Por João Monsanto (*) 

Por volta de 1986, o falecido líder do Grupo Sonae, Engenheiro Belmiro de Azevedo, tinha participado num curso internacional de liderança lecionado por uma empresa de formação suíça chamada Dynargie e, pela qualidade do mesmo, decidiu que todos os quadros superiores tivessem obrigatoriamente de fazer esse curso.

Tratava-se de um curso prático de cinco dias úteis, dispersos por um período de dois meses, onde um grupo de aproximadamente quinze pessoas se juntava numa sala de hotel com um formador. O curso fornecia indicadores de decisão que eram testados na prática e que envolviam situações extremas para um líder de empresa. Percebeu-se bem a aposta do Engenheiro porque se tratava de uma experiência e aprendizagem absolutamente fascinantes.

Entre os vários casos práticos havia naturalmente uma “reunião dos quadros da empresa”, reunião em cada um dos participantes assumia um papel pré-definido e ia sendo caracterizado pela sua forma de agir. Era impressionante como os clássicos estereótipos se detetavam com tanta facilidade e assentavam que nem uma luva nas pessoas envolvidas.

Depois de uma agitada e aguerrida reunião onde todos procuravam ter razão e liderar as decisões, a conclusão reconhecida unanimemente é que quem liderava não era quem falava muito, ou bem, mas sim quem questionava.

“Quem questiona, dirige”, dizia o experiente formador.

Na verdade, responder é um ato de foco e atenção para quem pergunta. Assim, como se de um jogo de Blackjack se tratasse, um bom distribuidor de perguntas, sem nada afirmar ou defender, lidera tranquilamente uma reunião, podendo no final, com as respostas que recebeu e sem precisar de um exacerbado exercício de compilação, tirar as conclusões da reunião e ser inequivocamente reconhecido como o líder.

Passados então mais de trinta e cinco anos, interagindo com o ChatGPT, recordei-me deste episódio. Porquê?
Porque funcionamos muito com o Chat no formato de perguntas: “És capaz de me fazer uma tese de Física?”; “Desenhas-me uma campanha de Publicidade para lançar uma marca de automóveis?”; “Fazes um soneto de amor para oferecer à minha mulher?”; “Quem foi D. João I”.

E pensei que realmente, o conhecimento no futuro passa por aprender a fazer perguntas e não por saber as respostas.
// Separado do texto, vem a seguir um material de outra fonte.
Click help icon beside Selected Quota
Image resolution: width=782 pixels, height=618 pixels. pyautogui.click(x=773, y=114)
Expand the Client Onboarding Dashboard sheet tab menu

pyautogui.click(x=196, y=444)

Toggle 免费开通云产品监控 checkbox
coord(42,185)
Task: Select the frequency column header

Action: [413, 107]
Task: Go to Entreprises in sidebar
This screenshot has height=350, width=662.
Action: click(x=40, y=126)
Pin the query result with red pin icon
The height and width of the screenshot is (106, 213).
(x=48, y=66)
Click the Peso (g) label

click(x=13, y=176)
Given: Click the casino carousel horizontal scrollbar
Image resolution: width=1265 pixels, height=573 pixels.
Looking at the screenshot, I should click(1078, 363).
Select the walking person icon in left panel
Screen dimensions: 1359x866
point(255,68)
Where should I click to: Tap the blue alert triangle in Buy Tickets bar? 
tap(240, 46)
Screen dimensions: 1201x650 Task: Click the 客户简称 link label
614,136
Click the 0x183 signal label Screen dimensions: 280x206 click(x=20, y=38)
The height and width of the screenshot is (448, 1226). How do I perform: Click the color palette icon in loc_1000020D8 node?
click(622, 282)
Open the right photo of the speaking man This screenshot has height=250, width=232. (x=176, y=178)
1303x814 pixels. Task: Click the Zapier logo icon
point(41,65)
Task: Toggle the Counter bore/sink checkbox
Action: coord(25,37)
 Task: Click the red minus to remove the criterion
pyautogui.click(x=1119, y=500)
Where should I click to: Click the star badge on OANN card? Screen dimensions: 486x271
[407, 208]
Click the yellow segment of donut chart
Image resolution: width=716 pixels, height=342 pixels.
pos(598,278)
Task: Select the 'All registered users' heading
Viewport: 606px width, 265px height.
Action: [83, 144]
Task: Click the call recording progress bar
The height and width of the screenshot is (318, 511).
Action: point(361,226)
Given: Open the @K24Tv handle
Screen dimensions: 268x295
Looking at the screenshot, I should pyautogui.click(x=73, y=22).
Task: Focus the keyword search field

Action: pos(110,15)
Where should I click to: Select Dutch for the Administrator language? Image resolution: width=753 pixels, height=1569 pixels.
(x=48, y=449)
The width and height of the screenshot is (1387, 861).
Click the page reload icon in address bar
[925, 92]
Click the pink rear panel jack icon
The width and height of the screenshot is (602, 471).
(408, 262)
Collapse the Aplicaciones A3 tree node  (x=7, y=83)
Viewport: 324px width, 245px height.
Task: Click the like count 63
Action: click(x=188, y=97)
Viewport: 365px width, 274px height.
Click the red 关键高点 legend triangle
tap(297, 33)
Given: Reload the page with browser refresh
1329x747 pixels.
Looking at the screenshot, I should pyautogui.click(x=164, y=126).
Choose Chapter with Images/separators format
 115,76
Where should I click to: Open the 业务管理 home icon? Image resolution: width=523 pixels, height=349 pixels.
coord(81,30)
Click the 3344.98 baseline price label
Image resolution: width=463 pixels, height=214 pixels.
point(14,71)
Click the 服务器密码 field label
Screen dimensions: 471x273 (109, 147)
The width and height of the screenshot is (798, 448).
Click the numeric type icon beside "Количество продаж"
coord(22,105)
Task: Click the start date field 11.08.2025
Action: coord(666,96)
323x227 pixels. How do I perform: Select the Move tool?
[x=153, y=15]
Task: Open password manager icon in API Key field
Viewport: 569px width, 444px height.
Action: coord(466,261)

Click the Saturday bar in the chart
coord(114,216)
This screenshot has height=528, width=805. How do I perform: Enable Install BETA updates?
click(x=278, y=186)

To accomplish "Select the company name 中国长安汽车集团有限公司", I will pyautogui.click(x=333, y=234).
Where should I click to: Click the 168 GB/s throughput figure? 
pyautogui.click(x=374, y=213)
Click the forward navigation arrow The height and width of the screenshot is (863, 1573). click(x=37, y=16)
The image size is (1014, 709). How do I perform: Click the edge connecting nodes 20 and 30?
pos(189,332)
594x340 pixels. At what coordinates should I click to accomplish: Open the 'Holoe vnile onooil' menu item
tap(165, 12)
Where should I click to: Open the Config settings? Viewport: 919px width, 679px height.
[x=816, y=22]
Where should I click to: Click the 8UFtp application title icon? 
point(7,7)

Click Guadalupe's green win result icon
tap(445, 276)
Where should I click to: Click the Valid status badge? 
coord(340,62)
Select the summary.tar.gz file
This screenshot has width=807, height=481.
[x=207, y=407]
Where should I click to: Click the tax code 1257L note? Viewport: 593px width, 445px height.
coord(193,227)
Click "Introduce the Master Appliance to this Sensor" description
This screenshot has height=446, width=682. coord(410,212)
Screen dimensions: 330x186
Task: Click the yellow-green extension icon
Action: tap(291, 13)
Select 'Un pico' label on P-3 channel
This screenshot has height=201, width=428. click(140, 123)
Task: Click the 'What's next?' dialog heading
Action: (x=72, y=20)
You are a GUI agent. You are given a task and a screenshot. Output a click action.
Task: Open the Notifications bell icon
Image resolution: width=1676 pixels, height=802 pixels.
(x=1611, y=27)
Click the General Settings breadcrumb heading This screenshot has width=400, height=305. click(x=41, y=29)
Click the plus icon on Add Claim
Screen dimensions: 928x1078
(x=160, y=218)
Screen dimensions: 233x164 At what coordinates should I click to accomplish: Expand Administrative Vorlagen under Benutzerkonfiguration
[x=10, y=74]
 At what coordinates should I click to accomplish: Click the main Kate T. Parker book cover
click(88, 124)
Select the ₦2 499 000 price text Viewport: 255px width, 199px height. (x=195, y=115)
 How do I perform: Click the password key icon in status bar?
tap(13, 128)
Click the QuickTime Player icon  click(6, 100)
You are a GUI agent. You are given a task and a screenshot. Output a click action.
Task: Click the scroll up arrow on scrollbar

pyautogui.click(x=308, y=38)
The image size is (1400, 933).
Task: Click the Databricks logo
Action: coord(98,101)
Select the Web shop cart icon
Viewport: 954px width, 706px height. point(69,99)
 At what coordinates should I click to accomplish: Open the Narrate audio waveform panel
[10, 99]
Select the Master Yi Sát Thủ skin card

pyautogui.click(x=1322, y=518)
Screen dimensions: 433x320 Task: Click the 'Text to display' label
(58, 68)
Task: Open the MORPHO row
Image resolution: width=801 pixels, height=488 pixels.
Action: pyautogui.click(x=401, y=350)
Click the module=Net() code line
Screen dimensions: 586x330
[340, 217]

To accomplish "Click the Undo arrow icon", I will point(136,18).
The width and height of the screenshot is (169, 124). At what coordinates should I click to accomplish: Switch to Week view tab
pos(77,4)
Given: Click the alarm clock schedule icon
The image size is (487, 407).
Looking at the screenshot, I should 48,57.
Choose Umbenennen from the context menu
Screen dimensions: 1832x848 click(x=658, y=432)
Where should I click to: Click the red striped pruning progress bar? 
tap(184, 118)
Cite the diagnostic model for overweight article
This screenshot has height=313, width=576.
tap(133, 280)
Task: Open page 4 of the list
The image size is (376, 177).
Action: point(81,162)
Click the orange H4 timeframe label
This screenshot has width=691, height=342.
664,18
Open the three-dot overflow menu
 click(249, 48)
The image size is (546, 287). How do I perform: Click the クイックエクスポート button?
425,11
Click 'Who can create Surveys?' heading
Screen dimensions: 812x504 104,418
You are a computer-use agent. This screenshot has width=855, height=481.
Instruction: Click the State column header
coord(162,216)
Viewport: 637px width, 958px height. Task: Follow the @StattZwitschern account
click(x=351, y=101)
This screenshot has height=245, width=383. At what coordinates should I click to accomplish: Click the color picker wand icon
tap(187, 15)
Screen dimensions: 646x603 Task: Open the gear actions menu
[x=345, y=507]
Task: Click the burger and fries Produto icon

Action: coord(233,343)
Que ser especialista e liderar qualquer área poderá depender desta vertente inquiridora. Poderá haver faculdades só para se aprender a fazer perguntas evolutivas de Engenharia Mecânica, Medicina Pediátrica ou outra área qualquer?

Concentrado nesta possibilidade, observei então que a Inteligência Artificial, em muitos casos, respondia às minhas perguntas, com outras perguntas: “Física Quântica ou Clássica e qual a área de estudo?”; “Qual é o Grupo-Alvo a que pretende vender o automóvel?”; “Como se chama a sua mulher, para que possa personalizar o poema?”; ….

E como estas perguntas fazem todo o sentido no contexto de cada uma delas, vamos tranquilamente respondendo.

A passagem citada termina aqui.